On Sun, Jan 29, 2017 at 04:50:03PM -0600, Trevor Cordes wrote:
> On 2017-01-25 Michal Hocko wrote:
> > On Wed 25-01-17 04:02:46, Trevor Cordes wrote:
> > > OK, I patched & compiled mhocko's git tree from the other day
> > > 4.9.0+. (To confirm, weird, but mhocko's git tree I'm using from a
> > > couple of weeks ago shows the newest commit (git log) is
> > > 69973b830859bc6529a7a0468ba0d80ee5117826 "Linux 4.9"? Let me know
> > > if I'm doing something wrong, see below.)
> >
> > My fault. I should have noted that you should use since-4.9 branch.
>
> OK, I have good news. I compiled your mhocko git tree (properly this
> tim!) using since-4.9 branch (last commit
> ca63ff9b11f958efafd8c8fa60fda14baec6149c Jan 25) and the box survived 3
> 3am's, over 60 hours, and I made sure all the usual oom culprits ran,
> and I ran extras (finds on the whole tree, extra rdiff-backups) to try
> to tax it. Based on my previous criteria I would say your since-4.9 as
> of the above commit solves my bug, at least over a 3 day test span
> (which it never survives when the bug is present)!
>

That's good news. It means the more extreme options may not be
necessary.

> I tested WITHOUT any cgroup/mem boot options. I do still have my
> mem=6G limiter on, though (I've never tested with it off, until I solve
> the bug with it on, since I've had it on for many months for other
> reasons).
>

It may be an option to try relaxing that and see at what point it fails.
You may find at some point that memory is not utilised as there is not
enough lowmem for metadata to track data in highmem. That's not unexpected.

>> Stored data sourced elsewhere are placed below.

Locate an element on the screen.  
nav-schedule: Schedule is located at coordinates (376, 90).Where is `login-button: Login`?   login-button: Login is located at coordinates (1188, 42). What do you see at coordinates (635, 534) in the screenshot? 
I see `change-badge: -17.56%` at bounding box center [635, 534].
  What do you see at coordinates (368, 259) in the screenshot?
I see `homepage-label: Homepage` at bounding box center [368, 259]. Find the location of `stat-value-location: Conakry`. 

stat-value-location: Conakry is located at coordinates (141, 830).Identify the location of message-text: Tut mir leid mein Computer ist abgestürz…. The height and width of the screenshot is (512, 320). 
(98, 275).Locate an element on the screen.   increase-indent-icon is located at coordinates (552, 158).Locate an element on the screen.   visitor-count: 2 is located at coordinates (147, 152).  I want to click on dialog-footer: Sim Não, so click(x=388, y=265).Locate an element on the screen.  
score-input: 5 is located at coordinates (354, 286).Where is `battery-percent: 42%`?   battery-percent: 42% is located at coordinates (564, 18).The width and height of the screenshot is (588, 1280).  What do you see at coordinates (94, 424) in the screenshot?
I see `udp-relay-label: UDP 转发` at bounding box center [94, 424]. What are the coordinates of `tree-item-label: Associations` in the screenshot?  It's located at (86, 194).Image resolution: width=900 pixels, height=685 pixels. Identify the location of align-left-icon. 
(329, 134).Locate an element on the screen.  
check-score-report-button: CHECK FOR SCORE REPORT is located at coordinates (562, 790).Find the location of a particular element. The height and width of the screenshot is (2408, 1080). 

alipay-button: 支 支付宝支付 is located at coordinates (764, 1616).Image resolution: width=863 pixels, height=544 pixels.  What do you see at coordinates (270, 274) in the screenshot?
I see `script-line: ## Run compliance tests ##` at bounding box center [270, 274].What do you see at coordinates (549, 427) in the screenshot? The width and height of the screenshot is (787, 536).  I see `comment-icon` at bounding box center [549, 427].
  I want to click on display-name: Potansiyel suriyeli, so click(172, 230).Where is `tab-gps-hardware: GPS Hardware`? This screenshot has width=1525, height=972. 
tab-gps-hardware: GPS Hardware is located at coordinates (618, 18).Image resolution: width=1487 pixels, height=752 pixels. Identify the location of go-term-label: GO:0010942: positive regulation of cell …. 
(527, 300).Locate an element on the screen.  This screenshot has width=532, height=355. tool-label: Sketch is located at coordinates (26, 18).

> What do I test next? Does the since-4.9 stuff get pushed into vanilla
> (4.9 hopefully?) so it can find its way into Fedora's stuck F24
> kernel?
>

Michal has already made suggestions here and I've nothing to add.

> I want to also note that the RHBZ
> https://bugzilla.redhat.com/show_bug.cgi?id=1401012 is garnering more
> interest as more people start me-too'ing. The situation is almost
> always the same: large rsync's or similar tree-scan accesses cause oom
> on PAE boxes. However, I wanted to note that many people there reported
> that cgroup_disable=memory doesn't fix anything for them, whereas that
> always makes the problem go away on my boxes. Strange.
>

It could simply be down to whether memcgs were actually in use or not.

> Thanks Michal and Mel, I really appreciate it!

I appreciate the detailed testing and reporting!

--
Mel Gorman
SUSE Labs